***** DOCUMENT SECTION *****

This is an automated email from the ASF dual-hosted git repository.

tingchen pushed a commit to branch master
in repository https://gitbox.apache.org/repos/asf/pinot.git


The following commit(s) were added to refs/heads/master by this push:
     new bcdb053af3 Calculate size based flush threshold per topic (#14765)
bcdb053af3 is described below

commit bcdb053af3319b191348caa0fb095561344eb0e6
Author: Christopher Peck <27231838+itschrisp...@users.noreply.github.com>
AuthorDate: Fri Feb 7 13:56:11 2025 -0800

    Calculate size based flush threshold per topic (#14765)
    
    * calculate size based flush threshold per topic
    
    * emit duplicate metrics for backwards compatibility
---
 .../pinot/common/metrics/ControllerGauge.java      |  4 ++++
 .../realtime/PinotLLCRealtimeSegmentManager.java   |  3 +--
 .../segment/FlushThresholdUpdateManager.java       | 28 +++++++++++++++-------
 .../SegmentSizeBasedFlushThresholdUpdater.java     | 11 ++++++++-
 .../segment/FlushThresholdUpdaterTest.java         | 20 +++++++++-------
 5 files changed, 45 insertions(+), 21 deletions(-)

***** SOURCE MATERIAL *****

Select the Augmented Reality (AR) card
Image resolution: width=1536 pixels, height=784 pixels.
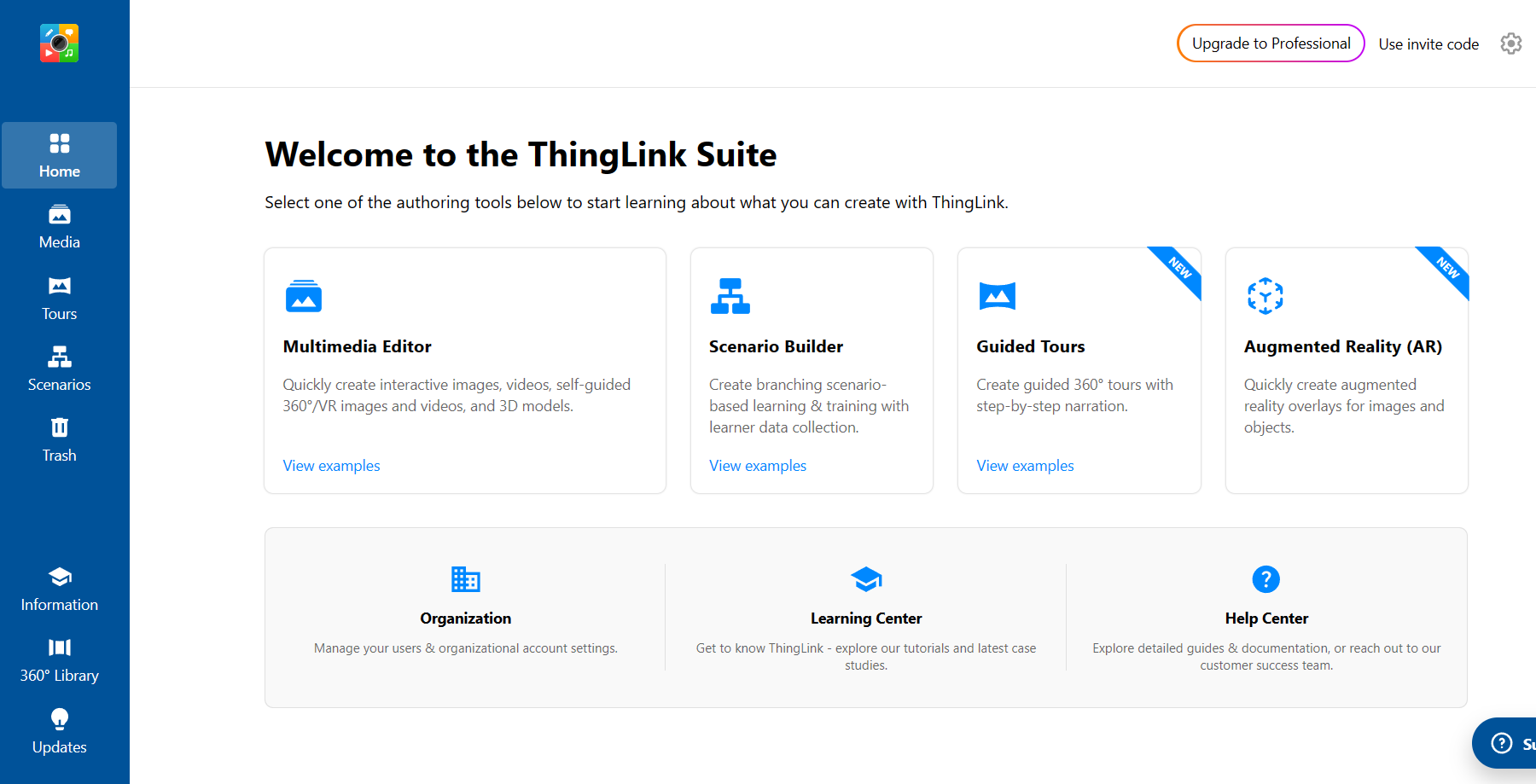pyautogui.click(x=1346, y=370)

*****

_DIRECTIVES_.
1. In the commit email, what is emitted for backwards compatibility?
2. Extend the commit email past its final line, which summarizes the files changed.
The listing has no connection to the commit email.

_FINAL ANSWERS_.
1. Duplicate metrics are emitted for backwards compatibility.

2.
diff --git 
a/pinot-common/src/main/java/org/apache/pinot/common/metrics/ControllerGauge.java
 
b/pinot-common/src/main/java/org/apache/pinot/common/metrics/ControllerGauge.java
index 99bd892066..475f128208 100644
--- 
a/pinot-common/src/main/java/org/apache/pinot/common/metrics/ControllerGauge.java
+++ 
b/pinot-common/src/main/java/org/apache/pinot/common/metrics/ControllerGauge.java
@@ -174,11 +174,15 @@ public enum ControllerGauge implements 
AbstractMetrics.Gauge {
   // any partition in the realtime table. This metric is emitted from the 
segment size based threshold
   // computer.
   NUM_ROWS_THRESHOLD("numRowsThreshold", false),
+  // Added to preserve backwards compatibility of the above metric
+  NUM_ROWS_THRESHOLD_WITH_TOPIC("numRowsThresholdWithTopic", false),
 
   // The actual segment size for committing segments. These may be shorter 
than expected when the administrator
   // issues a force-commit, or zero when new partitions are detected in the 
stream (since there is no completing
   // segment when the partition is first detected).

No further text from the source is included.